**TEXTE PROPOSÉ**.
# itune ne donne aucune info sur mon ipad2



## maxxeuros (25 Janvier 2012)

mon ipad2 ne démarrait plus après une restauration de tous les reglages. je suis passé en mode DFU pour le restaurer ça na pa marché. 
mais a present il demarre mais il n'affiche que l'image du cable dirigé vers le logo de itune sur l'ecran. 
itune le detecte mais ne donne aucune info sur l'ipad c'est ecrit comme suit:
Nom: Ipad
Capacité: N/D
Version du logiciel: N/D
Numéro de serie: N/D 
je sais plus quoi faire.
aidez moi s'il vous plait.
merci


----------



## Cédric74 (25 Janvier 2012)

Une fois relié à Itunes, il faut peut-être cliquer (encore) sur restaurer. Un n° d'erreur va apparaître (sans doute). J'ai eu ce problème hier, et si j'ai bien compris il y a quelque chose qui entrave la liaison avec les serveurs d'itunes ce qui empêche la restauration du système de l'Ipad. C'est le n° de l'erreur qui détermine qui bloque et la solution au problème (ça peut être un pare-feu, le jailbreak qui veut rester là...).
Je me suis servi de cette page : http://support.apple.com/kb/ts1275?viewlocale=fr_FR
Et surtout du point 4 sur les réglages de sécurité et le fichier Hosts.


----------

**SÉRIE D'EXERCICES**.
[A] Résumez la discussion en deux phrases.
[B] Recopiez fidèlement le passage de la discussion qui commence par les mots « aidez moi s'il » et s'achève par « le fichier Hosts. ».
[C] Répondez brièvement à ces questions sur la discussion :
(i) Quel mode maxxeuros a-t-il utilisé pour tenter de restaurer son iPad 2 ?
(ii) Quelle valeur iTunes indique-t-il pour la capacité de l'appareil ?
(iii) Sur quoi porte le point 4 de la page dont Cédric74 s'est servi ?

**DONNÉES FOURNIES**.

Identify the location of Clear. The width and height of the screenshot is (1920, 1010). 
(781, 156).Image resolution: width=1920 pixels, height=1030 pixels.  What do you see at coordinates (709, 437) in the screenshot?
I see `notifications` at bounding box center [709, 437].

**RÉSULTATS PAR EXERCICE**.
[A] Après une restauration de tous les réglages suivie d'un essai en mode DFU, l'iPad 2 de maxxeuros n'affiche plus que l'image du câble dirigé vers le logo d'iTunes, et iTunes le détecte sans donner aucune information sur l'appareil. Cédric74 conseille de cliquer de nouveau sur restaurer pour faire apparaître un numéro d'erreur, qui indique ce qui bloque la liaison avec les serveurs d'iTunes et comment y remédier, et renvoie à une page d'assistance d'Apple, surtout à son point 4 sur les réglages de sécurité et le fichier Hosts.

[B]
aidez moi s'il vous plait.
merci


----------



## Cédric74 (25 Janvier 2012)

Une fois relié à Itunes, il faut peut-être cliquer (encore) sur restaurer. Un n° d'erreur va apparaître (sans doute). J'ai eu ce problème hier, et si j'ai bien compris il y a quelque chose qui entrave la liaison avec les serveurs d'itunes ce qui empêche la restauration du système de l'Ipad. C'est le n° de l'erreur qui détermine qui bloque et la solution au problème (ça peut être un pare-feu, le jailbreak qui veut rester là...).
Je me suis servi de cette page : http://support.apple.com/kb/ts1275?viewlocale=fr_FR
Et surtout du point 4 sur les réglages de sécurité et le fichier Hosts.

[C]
(i) Le mode DFU.
(ii) N/D.
(iii) Sur les réglages de sécurité et le fichier Hosts.